この子にシンクロする学生時代を送ってきた人って多そうだなぁと思って読んでました。私は黙っちゃうタイプだったので、こんな論破できるヤツがクラスにいたらびっくりするよ・・・と思ってました。

 

彼女は人を思いやれる優しい少女なのですが、その優しさを相手に届けるためには、それなりの言葉だったりタイミングがあるのですね。

 

 

私はこんなにやってるのに、こんなに努力してるのに周りが分かってくれない・・・と思う人や言う人がいます。たぶん本人は言う通り努力してるのだと思います。だけど、たぶんそれを相手と共有するのが不得意なのだと思います。

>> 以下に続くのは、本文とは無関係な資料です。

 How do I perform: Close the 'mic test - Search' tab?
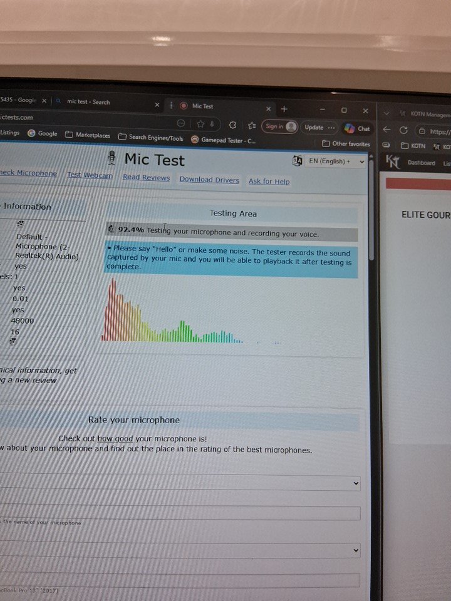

人は本質では「理解し合いたい」と思う生物だと私は思ってます。

だから、相手側からしたら「理解したいけど理解できない」→「あいつは頑張ってるかも知れないけどそれだけじゃやってけないよ」という思考回路になり、頑張ってる本人は「こんなに頑張ってるのに分かってくれない」→「人は意地悪だ。あいつらはバカだ。」となってしまって、分かり合えなくなるのかなぁ?と思ったり。

 

そんな思考回路丸出しの人間なんてほとんどいないけど、そう思うことで私は人にやさしくなれるので、相手が理解してくれないとき、「いや、相手も理解したいとは思ってくれてるはずだ!」と強制的に相手をいい人にしてます。

 

強くてやさしい人間になりたい。